Many studies until recently showed that osteoporosis was common with what was called normal levels of 25-hydroxyvitamin D 20 to 30 ng/mg. Even to this day, studies are published and reported to the public in newspapers falsely claiming that vitamin D doesn’t prevent fractures because of the fractures that occur with levels in the 20’s.. For example, it has been shown repeatedly in studies that 400 units a day of vitamin D raises the level only an average of 5 ng,, and doesn’t significantly reduced the fracture rate. The truth is that in the last decade virtually EVERY study done comparing fracture rate above and below 32 ng has shown a significant reduction in fracture rates.
A landmark study in elderly patients from age 70 to 90 showed that in less than six months the number of falls and fractured decreased very significantly with very significant doses of vitamin D that raised the level, often over 40 ng. (Vitamin D was compared to placebo). Hundreds of well designed studies have demonstrated an extreme benefit of significant doses of vitamin D in terms of preventing osteoporosis).
Studies have shown that the parathyroid glands can have a detrimental effect on bone density up to a level of vitamin D of 40 ng. (The parathyroid glands produce their hormone to dissolve microscopic areas of bone in order to maintain a normal calcium level. A further beneficial effect with higher levels has not been studied, simply because not enough people have these higher levels. Many vitamin D experts consider an ideal level as 70 to 90 ng. Levels of vitamin D with sun exposure alone will not go up greater than 150 ng. At that level, there is a feedback mechanism which breaks down the chemicals in the skin that synthesize vitamin D.

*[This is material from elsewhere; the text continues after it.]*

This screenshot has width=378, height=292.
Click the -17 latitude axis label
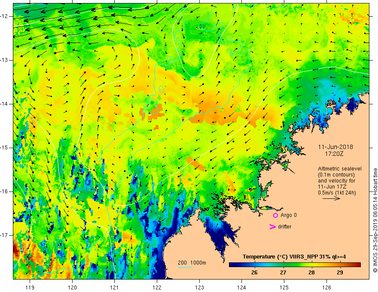(x=4, y=235)
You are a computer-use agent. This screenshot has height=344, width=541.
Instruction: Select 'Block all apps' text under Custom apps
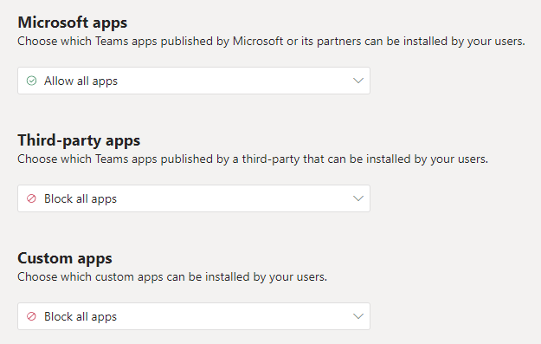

No side effects occur with vitamin D at levels below 150 ng. There is a very specific situation in the rare disease of saroidosis and a few other illnesses in which the disease causes of disorder of vitamin D metabolism, so there is sometimes a hypersensitivity to vitamin D in these few rare cases that can be easily managed by monitoring blood chemistries.
Many studies have shown that taking calcium supplements increase the rate of kidney stones. Because these supplements are given with Vitamin D, some studies have erroneously concluded that vitamin D also raises the incidence of kidney stones. The truth is that all studies using vitamin D alone have NEVER shown an increase in kidney stones. In fact, with low vitamin D levels leading to an increase in calcium released from the bone, it is likely that treating vitamin D insufficiency leads to a DECREASE, not an INCREASE, in the rate of kidney stones.
Conclusions from my Clinical Practice:
I have obtained 3,500 25-hydroxyvitamin D levels on patients since 2005. About 700 of these patients had the diagnosis of osteoporosis or osteopenia on DEXA scan or examination. 697 out of 700 (99.57%) of these people had initial levels of less than 32 ng. Out the 3 with levels above 32 ng., one female had an oophorectomy in her 40’s, and all 3 had levels below 36 ng. Rheumatologists at a major medical center in NJ have had similar results testing everyone with osteopenia or osteoporosis.
Osteoporosis is a multi-billion dollar public health problem that is largely and inexpensively preventable.
DEFNITIONS:
All references to vitamin D levels refer to 25-hydroxyvitamin D.
All vitamin D measurements above are ng/ml. Some medical research uses the measurement nmol/L.
Conversion:
25-hydroxyvitamin D in ng/ml multiplied by 2.5 = nmol/L.
25-hydroxyvitamin D in nmol/L multiplied by 0.4 = ng/ml.
example: 25-hydroxyvitamin D: 40 ng/ml = 100 nmol/L.
DEXA scan is an x-ray test for bone density used to diagnose osteoporosis or osteopenia. It has become popular only in the past 10 years.